Experimentally, the answer is “no”: well behaved Swift Concurrency code does not appear to deadlock, regardless of how the libraries it depends on choose to synchronize themselves. Somehow we’re not allowed to block or wait, but the code we call synchronously is. DispatchSemaphore can’t be smart enough to know the difference…or is it? Is it capable of punishing us with hangs when we misbehave?

Needless to say, this isn’t the case, but the real reason is subtle. We know that code which predates Swift Concurrency might end up running on the cooperative thread pool, but it won’t choose to do so itself. Library code like this is quite common:

func foo() {
	let semaphore = DispatchSemaphore(value: 0)
	doSomeAsynchronousWork(completion: {
		semaphore.signal()
	})
	semaphore.wait()
}

Even though this looks a lot like our example from above, we can generally call it safely, even from an async context. Because this code predates Swift Concurrency, it’s not going to spawn a Task to do the asynchronous work like we did in our example earlier.
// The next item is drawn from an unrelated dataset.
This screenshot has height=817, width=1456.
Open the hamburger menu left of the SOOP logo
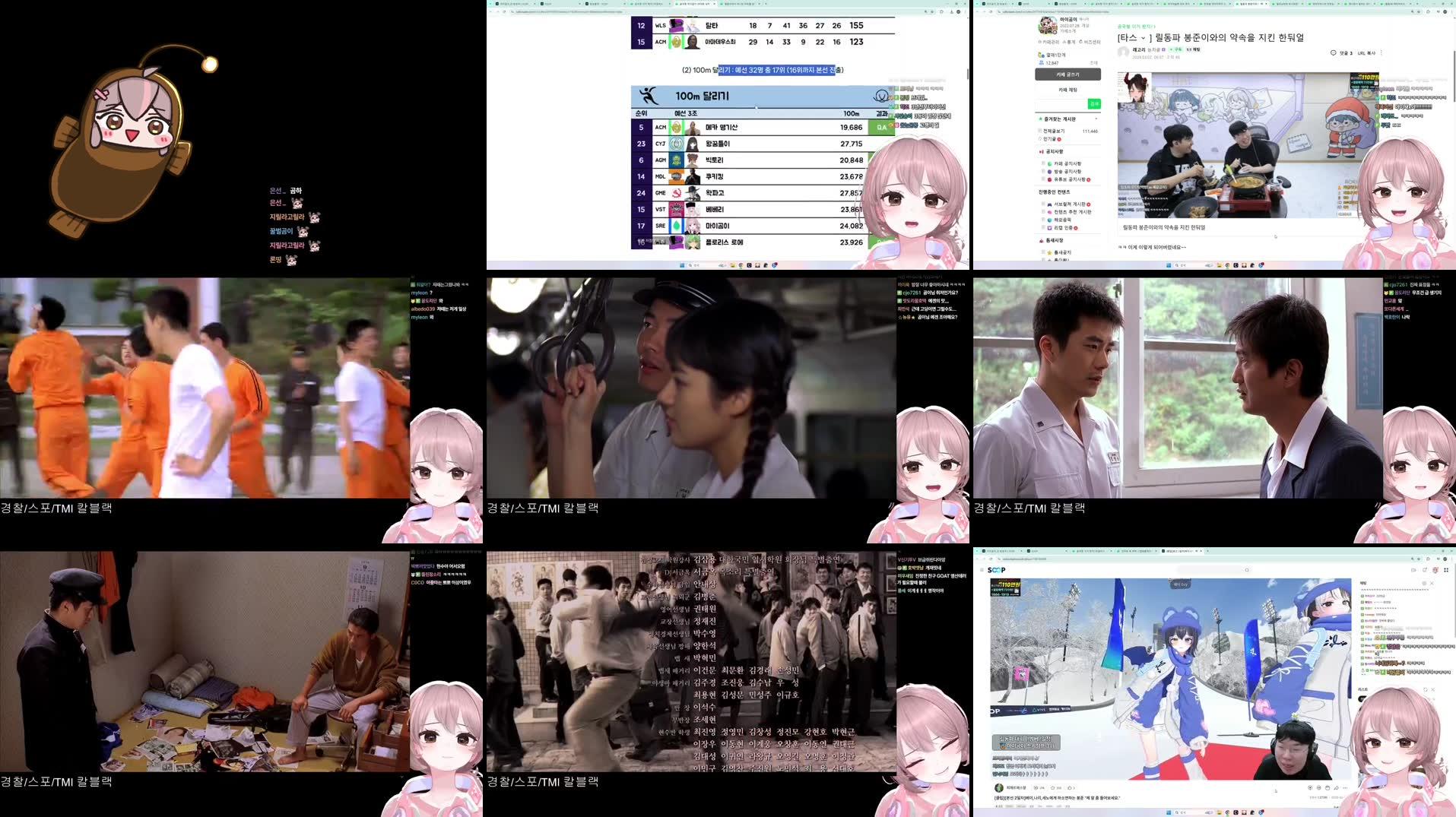tap(982, 569)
It might do a dispatch_async, XPC callout, or network call, but none of these will schedule on the cooperative pool. This allows forward progress because the other work will start and complete independently, unblocking our waiting thread at some point in the future.

Takeaways

Forward progress is a difficult concept to master. While important when reasoning about any concurrent design, in a cooperative system such as Swift Concurrency the repercussions for deadlock are much more pervasive, entangled, and usually harder to debug. Some primitives, notably techniques to wait synchronously without the use of await, are all but impossible to use safely from Swift Concurrency. Unfortunately, trying to build a homegrown but subtly incorrect version is far easier than analyzing why it is broken. This, paired with stochastic failures, means there’s an an awful lot of code out in the wild with a future full of hangs. (The examples in this post, for example, are derived from searches I performed on GitHub.)

The unwelcome truth is that some code just cannot be bridged with Swift Concurrency. In other cases, the effort needed to write this code and validate its correctness is so exceptionally high that continuing to use the technology is not well justified. This can be particularly painful if discovered long after a choice to use Swift Concurrency was made, and the only solution here (as frustrating as it might be) is to go back and rewrite the program using other APIs.

Despite these limitations, Swift Concurrency remains a good choice for many projects that are seeking to manage asynchronous work; it’s just important to understand which those might be. Checking for forward progress is one way we might make such a decision. This analysis can be complex, but the examples presented here should provide a place to start when thinking about the correctness of your own asynchronous code.